Cmdr. Frank Merriman, a spokesman for Central Command in Tampa, Fla., said further details on what precisely happened would be determined by a report from the field. "A review is under way," he said, "not an investigation. It's a review that always takes place after an operation has concluded."

The accident marred the first official day on the job for the new head of coalition forces, Lt. Gen.

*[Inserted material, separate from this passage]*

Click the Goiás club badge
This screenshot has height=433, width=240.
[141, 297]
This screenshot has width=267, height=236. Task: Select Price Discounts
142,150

Dan K. McNeill, commander of the 18th Airborne Corps from Fort Bragg, N.C.

In April, an American fighter pilot accidentally dropped a bomb on a group of Canadian soldiers who were training near Kandahar, killing four.

American officials acknowledged earlier this year that 16 Afghan fighters killed in two raids by American troops north of Kandahar were not members of the Taliban or Al Qaeda, as had been suspected.

Last year, three American soldiers were killed when a ground spotter gave his own coordinates to the bombardier aboard a B-52 bomber.

Colonel King said the American forces had been led to the compound, in Khomar Kalay village, by a "variety" of intelligence sources who indicated that a group of Taliban and Qaeda leaders were planning to meet there Thursday night.

In the early morning, about 20 American Special Forces troops, accompanied by about 80 Afghan soldiers from the Gardez area, drove up to the walled compound in trucks and sport utility vehicles, Colonel King said.

Their plan was to surround the compound and apprehend the suspects as they departed. But as the vehicles approached, men started running from the compound carrying weapons, including AK-47 rifles and at least one rocket-propelled grenade launcher, officials said.

One group of those armed men took what the Americans thought were flanking positions behind a wall, then appeared to aim a grenade launcher at the American convoy. At that point, the American commander ordered his men to open fire, Colonel King said.

The shooting was over within minutes. Seventeen others inside the compound laid down their weapons. None of the Americans or the Afghan soldiers with them were wounded.

Colonel King described the Afghan victims as loyal to the interim government of Hamid Karzai and said they appeared to have come from nearby Logar Province. He said they, too, might have received a tip that Qaeda leaders were going to meet at the compound.

Also early this morning, American F/A-18 fighter jets and A-10 attack planes bombed suspected enemy positions near the town of Lwara in eastern Afghanistan after four rockets were fired at coalition forces, officials said. No coalition troops were wounded, and American officials said they did not know whether there had been any enemy casualties.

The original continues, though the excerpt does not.